Edwin Bennett

Personal information
- Full name: Edwin Howard Bennett
- Born: 21 December 1893 Shifnal, Shropshire, England
- Died: 9 July 1929 (aged 35) East Worthing, Sussex, England

Domestic team information
- 1921–1924: Staffordshire
- 1925: Worcestershire

Career statistics
| Competition | First-class |
| Matches | 4 |
| Runs scored | 157 |
| Batting average | 19.62 |
| 100s/50s | 0/2 |
| Top score | 73 |
| Catches/stumpings | 1/– |
- Source: CricketArchive, 4 March 2009

= Edwin Bennett (cricketer) =

English cricketer

Edwin Howard Bennett (21 December 1893 – 9 July 1929) was an English cricketer, who played four first-class matches.
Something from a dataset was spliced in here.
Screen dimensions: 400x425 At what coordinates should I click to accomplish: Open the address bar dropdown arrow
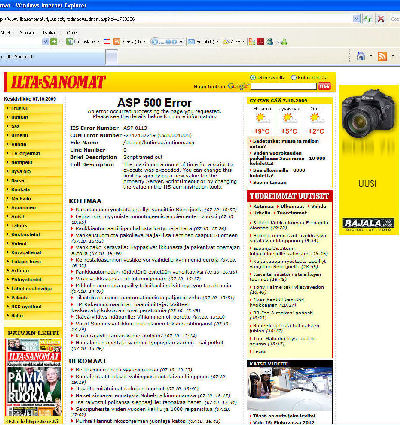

He was born in Shifnal, Shropshire, and he died at the age of 35 in East Worthing, Sussex.

Three of Bennett's games were for Worcestershire in 1925, while the other came for the Civil Service (playing their only first-class match) in 1927. In the latter game against the touring New Zealanders, themselves making their first tour of England, he made 73 and 60 (by some distance the highest scores of his career).
He brought off only one catch in first-class cricket, to dismiss Bob Wyatt in the derby against Warwickshire.

Before his brief first-class career, Bennett played a number of games in the Minor Counties Championship for Staffordshire; he scored 97 for them against Kent Second XI in 1921.
He also played club cricket for Wolverhampton, and in a single-innings game against Shrewsbury School in 1922 hit 146 opening the batting; the match was eventually drawn with Shrewsbury nine wickets down.